- **What you should do**:
Nothing but the lines from the start of the entries through the line containing "Click the orange" should appear in the answer, each given exactly.

- **Saved data entries**:

━━━━━━━━

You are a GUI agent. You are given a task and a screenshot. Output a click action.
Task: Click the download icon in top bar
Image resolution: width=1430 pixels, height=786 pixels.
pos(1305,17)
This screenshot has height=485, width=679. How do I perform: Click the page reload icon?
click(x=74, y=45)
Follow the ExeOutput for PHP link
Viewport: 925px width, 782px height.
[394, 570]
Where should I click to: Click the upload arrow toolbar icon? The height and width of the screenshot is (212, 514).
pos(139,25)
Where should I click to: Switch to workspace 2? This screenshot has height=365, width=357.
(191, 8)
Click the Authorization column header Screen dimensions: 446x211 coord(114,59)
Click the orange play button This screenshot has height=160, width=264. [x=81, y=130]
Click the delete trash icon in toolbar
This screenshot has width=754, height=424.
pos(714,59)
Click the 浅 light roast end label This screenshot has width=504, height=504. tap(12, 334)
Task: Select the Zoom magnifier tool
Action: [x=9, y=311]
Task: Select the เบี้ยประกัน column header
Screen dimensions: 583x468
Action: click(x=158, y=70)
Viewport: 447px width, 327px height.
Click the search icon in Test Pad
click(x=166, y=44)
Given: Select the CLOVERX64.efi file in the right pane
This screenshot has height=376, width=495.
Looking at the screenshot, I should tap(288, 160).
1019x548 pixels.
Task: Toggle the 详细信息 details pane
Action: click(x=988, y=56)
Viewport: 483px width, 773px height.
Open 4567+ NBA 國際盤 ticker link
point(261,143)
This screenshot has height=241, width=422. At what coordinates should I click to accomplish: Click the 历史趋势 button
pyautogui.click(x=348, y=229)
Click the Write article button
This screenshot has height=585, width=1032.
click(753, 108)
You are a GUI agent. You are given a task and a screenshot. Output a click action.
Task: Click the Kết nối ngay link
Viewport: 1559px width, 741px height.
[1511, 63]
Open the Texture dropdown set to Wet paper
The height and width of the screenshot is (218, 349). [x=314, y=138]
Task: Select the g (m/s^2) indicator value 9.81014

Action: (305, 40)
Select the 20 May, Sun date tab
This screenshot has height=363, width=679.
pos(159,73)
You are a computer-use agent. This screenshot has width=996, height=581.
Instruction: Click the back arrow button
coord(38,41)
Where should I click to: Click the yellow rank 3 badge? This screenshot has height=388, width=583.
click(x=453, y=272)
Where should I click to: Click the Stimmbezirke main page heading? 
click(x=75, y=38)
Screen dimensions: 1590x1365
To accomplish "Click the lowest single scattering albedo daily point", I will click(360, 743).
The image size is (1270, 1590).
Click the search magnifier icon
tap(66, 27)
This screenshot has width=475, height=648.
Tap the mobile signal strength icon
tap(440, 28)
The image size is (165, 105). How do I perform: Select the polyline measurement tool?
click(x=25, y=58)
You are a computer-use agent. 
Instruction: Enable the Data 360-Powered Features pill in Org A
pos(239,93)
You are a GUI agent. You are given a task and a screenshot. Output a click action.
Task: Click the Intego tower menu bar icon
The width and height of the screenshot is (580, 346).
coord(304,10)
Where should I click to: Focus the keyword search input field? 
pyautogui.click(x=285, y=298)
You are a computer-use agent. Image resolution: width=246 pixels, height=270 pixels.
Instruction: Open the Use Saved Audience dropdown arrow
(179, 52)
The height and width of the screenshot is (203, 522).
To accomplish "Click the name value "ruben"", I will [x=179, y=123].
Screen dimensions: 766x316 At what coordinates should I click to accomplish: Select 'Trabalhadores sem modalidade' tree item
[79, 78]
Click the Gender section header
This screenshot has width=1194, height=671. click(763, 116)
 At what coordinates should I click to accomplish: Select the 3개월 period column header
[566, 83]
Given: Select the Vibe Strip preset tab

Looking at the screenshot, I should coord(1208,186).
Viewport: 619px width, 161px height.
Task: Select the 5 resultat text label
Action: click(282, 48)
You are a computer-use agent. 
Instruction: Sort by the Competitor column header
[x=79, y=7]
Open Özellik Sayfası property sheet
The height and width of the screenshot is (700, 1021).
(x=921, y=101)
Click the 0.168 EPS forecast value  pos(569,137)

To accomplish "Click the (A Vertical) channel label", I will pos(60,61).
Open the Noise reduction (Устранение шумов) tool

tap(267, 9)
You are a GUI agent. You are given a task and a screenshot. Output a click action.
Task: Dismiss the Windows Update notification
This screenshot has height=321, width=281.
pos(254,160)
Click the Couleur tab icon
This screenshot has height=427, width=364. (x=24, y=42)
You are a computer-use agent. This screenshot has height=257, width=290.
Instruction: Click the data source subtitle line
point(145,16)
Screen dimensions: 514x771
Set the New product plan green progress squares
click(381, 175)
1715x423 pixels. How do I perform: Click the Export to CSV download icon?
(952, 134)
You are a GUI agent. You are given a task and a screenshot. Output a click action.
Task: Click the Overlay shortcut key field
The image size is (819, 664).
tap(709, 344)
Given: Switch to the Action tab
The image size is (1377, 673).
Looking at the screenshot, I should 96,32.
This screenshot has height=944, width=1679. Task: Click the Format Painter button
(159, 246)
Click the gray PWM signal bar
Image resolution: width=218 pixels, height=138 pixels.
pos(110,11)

━━━━━━━━

- **The completed task**:
You are a GUI agent. You are given a task and a screenshot. Output a click action.
Task: Click the download icon in top bar
Image resolution: width=1430 pixels, height=786 pixels.
pos(1305,17)
This screenshot has height=485, width=679. How do I perform: Click the page reload icon?
click(x=74, y=45)
Follow the ExeOutput for PHP link
Viewport: 925px width, 782px height.
[394, 570]
Where should I click to: Click the upload arrow toolbar icon? The height and width of the screenshot is (212, 514).
pos(139,25)
Where should I click to: Switch to workspace 2? This screenshot has height=365, width=357.
(191, 8)
Click the Authorization column header Screen dimensions: 446x211 coord(114,59)
Click the orange play button This screenshot has height=160, width=264. [x=81, y=130]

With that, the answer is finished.